Air supplement device for fluidized bed

Technical Field

The invention belongs to the technical field of circulating fluidized beds, and particularly relates to an air supplementing device for a fluidized bed.

Background

The fluidized bed has excellent mass transfer and heat transfer characteristics and high-efficiency and quick transport capacity, and is widely applied to various industries such as energy, chemical industry, pharmacy, food, environment and the like. However, the traditional circulating fluidized bed has low particle concentration, low gas-solid contact efficiency and uneven axial and radial flow characteristics, so that the reaction is insufficient and uneven, and the conversion rate of the product is low; although the concentration of particles in the high-density fluidized bed or turbulent fluidized bed is higher, the serious back-mixing phenomenon can occur in the fluidized bed reactor, so that the coking of the catalyst is serious, the catalyst is invalid, and the continuous reaction is adversely affected.

Disclosure of Invention

Aiming at the defects of the prior art, the invention aims to provide the air supplement device for the fluidized bed, which can fully solve the problems of non-uniform reaction of the circulating fluidized bed, high back-mixing of a turbulent fluidized bed and the like.

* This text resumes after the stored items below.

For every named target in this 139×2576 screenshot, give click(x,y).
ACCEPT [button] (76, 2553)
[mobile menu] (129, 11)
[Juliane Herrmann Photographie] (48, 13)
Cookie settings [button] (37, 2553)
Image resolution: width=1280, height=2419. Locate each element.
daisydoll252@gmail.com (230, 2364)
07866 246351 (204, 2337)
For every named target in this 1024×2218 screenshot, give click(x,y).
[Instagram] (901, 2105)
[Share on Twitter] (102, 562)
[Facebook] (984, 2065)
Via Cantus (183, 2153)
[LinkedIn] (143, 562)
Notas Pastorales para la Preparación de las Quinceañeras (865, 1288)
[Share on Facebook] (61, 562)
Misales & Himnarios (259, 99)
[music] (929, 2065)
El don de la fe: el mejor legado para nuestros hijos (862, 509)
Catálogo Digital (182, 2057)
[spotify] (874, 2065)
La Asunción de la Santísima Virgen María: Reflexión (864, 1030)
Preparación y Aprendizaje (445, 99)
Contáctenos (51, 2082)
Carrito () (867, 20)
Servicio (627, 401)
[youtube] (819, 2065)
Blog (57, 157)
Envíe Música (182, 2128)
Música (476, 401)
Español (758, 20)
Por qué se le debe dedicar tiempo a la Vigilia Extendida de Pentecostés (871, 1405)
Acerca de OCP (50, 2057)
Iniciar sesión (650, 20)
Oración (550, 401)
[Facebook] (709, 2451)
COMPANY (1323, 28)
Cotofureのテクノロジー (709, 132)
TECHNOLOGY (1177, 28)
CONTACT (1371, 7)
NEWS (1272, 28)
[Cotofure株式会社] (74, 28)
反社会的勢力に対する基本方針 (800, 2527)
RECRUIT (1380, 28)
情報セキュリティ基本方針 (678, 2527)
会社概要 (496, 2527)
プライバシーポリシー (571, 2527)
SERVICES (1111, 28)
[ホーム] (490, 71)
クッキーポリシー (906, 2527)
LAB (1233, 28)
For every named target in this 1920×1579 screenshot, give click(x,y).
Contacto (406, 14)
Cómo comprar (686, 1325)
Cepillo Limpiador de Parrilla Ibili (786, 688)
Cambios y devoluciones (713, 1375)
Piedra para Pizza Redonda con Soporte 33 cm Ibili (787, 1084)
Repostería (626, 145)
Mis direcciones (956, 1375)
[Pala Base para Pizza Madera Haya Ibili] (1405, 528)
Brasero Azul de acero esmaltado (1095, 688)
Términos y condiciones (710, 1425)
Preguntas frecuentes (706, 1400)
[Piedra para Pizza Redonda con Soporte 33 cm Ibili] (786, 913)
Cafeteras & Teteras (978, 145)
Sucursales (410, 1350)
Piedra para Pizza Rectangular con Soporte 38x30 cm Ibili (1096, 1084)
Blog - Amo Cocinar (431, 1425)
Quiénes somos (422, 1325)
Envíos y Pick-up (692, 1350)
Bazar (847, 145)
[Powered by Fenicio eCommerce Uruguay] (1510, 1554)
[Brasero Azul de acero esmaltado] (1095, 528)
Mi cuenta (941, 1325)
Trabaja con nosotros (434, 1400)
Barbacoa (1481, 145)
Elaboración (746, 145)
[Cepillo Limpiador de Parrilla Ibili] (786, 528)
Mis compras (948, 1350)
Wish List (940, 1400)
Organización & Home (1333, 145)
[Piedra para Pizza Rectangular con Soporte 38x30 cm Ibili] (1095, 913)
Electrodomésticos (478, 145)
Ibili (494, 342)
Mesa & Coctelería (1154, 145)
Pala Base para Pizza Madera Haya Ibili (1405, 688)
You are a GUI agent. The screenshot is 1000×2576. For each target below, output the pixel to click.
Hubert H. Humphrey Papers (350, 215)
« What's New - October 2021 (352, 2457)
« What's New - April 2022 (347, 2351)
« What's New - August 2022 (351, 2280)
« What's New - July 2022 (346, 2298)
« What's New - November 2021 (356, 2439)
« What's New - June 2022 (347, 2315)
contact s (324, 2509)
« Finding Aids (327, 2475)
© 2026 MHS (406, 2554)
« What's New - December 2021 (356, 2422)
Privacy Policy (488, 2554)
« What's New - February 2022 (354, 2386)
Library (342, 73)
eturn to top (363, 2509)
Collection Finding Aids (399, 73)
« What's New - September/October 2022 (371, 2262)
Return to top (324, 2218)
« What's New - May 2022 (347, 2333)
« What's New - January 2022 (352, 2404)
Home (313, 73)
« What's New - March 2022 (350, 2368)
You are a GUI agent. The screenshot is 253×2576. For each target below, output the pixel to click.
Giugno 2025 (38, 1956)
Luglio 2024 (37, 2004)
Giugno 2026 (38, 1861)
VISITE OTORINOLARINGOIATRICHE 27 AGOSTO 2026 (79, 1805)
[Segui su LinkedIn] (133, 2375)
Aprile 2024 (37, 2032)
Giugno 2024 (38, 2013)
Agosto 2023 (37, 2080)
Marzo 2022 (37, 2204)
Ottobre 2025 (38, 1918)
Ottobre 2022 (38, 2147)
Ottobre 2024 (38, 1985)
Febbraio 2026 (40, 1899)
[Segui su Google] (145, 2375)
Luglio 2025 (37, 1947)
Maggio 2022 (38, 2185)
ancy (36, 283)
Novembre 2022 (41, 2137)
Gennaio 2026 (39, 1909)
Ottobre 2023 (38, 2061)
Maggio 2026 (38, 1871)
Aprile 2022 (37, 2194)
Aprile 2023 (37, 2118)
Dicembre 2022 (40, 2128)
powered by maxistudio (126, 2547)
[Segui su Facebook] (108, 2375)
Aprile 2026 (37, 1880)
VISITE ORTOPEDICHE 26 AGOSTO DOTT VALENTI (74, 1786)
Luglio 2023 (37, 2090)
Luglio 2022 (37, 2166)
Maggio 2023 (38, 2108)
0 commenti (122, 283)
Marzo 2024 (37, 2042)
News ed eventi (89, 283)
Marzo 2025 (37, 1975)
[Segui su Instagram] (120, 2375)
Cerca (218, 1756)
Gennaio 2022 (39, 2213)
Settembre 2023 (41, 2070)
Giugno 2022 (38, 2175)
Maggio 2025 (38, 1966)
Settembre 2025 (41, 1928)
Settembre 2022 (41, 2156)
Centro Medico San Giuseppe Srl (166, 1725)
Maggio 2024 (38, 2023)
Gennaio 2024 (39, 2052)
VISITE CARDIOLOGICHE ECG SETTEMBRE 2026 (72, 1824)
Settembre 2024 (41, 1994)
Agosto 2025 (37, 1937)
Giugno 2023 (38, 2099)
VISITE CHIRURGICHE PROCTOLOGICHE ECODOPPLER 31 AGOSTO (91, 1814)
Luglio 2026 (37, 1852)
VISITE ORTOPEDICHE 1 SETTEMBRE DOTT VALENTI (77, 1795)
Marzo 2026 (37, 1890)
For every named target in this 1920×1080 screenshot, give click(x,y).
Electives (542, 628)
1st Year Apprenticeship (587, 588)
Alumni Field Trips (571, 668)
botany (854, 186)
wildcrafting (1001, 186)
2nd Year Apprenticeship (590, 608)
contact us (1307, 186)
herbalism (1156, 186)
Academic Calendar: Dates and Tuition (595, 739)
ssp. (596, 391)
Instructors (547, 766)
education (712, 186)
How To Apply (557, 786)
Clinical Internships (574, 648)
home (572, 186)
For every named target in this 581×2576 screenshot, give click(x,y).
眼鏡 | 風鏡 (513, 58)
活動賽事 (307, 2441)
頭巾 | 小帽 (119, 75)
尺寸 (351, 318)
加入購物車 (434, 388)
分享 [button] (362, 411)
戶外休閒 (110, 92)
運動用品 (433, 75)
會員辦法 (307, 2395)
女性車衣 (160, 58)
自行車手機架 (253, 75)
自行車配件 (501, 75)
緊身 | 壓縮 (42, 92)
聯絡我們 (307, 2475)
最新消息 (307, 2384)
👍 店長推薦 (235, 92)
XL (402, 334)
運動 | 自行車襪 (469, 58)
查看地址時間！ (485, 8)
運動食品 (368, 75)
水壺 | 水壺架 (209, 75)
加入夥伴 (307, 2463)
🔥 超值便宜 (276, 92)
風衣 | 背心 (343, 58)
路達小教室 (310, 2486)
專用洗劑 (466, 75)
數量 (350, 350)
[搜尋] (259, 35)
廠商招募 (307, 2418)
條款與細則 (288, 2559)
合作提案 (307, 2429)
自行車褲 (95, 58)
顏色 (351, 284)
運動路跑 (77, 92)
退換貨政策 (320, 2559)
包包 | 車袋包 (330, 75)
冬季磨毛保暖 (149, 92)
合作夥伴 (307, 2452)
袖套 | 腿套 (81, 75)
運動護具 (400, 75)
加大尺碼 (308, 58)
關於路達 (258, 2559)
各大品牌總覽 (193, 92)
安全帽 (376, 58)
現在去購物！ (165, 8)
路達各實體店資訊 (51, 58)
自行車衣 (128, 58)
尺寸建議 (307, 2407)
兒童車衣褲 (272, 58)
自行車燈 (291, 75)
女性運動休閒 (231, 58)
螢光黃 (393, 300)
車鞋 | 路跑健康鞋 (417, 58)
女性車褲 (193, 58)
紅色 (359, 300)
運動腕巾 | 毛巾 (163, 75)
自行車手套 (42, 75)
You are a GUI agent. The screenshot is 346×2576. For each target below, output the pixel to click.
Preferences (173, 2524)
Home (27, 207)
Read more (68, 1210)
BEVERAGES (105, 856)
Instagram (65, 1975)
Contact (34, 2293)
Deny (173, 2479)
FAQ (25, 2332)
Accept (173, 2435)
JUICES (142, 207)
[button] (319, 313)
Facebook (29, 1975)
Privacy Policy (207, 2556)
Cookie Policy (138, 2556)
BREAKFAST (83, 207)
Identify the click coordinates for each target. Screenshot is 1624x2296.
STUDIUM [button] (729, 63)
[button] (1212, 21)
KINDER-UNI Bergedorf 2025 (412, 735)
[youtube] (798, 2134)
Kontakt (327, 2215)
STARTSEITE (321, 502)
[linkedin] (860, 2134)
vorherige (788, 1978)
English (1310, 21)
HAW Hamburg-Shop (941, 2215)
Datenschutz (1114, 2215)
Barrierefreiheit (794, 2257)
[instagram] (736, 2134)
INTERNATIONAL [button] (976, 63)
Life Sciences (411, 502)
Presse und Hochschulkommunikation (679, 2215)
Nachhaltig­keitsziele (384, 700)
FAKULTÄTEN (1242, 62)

The purpose of the invention is realized by the following technical scheme.

A gas supply for a fluidized bed, comprising: the upper gas supplementing cabin and the lower gas supplementing cabin are both annular cavities and are sleeved outside the fluidized bed, the fluidized bed is sequentially provided with a large-diameter section lifting pipe, a diameter-variable section and a small-diameter section lifting pipe from top to bottom, the upper gas supplementing cabin is sleeved at the lower part of the large-diameter section lifting pipe, the upper part of the diameter-variable section is positioned in the upper gas supplementing cabin, the lower gas supplementing cabin is sleeved at the upper part of the small-diameter section lifting pipe, the lower part of the diameter-variable section is positioned in the lower gas supplementing cabin, a first gas supplementing inlet is formed in the upper gas supplementing cabin, and a second gas supplementing inlet is formed in the lower gas supplementing cabin; the fluidized bed in the upper air supply cabin is provided with a plurality of first nozzles, the fluidized bed in the lower air supply cabin is provided with a plurality of second nozzles, and the first nozzles and the second nozzles are both positioned in the diameter-variable section.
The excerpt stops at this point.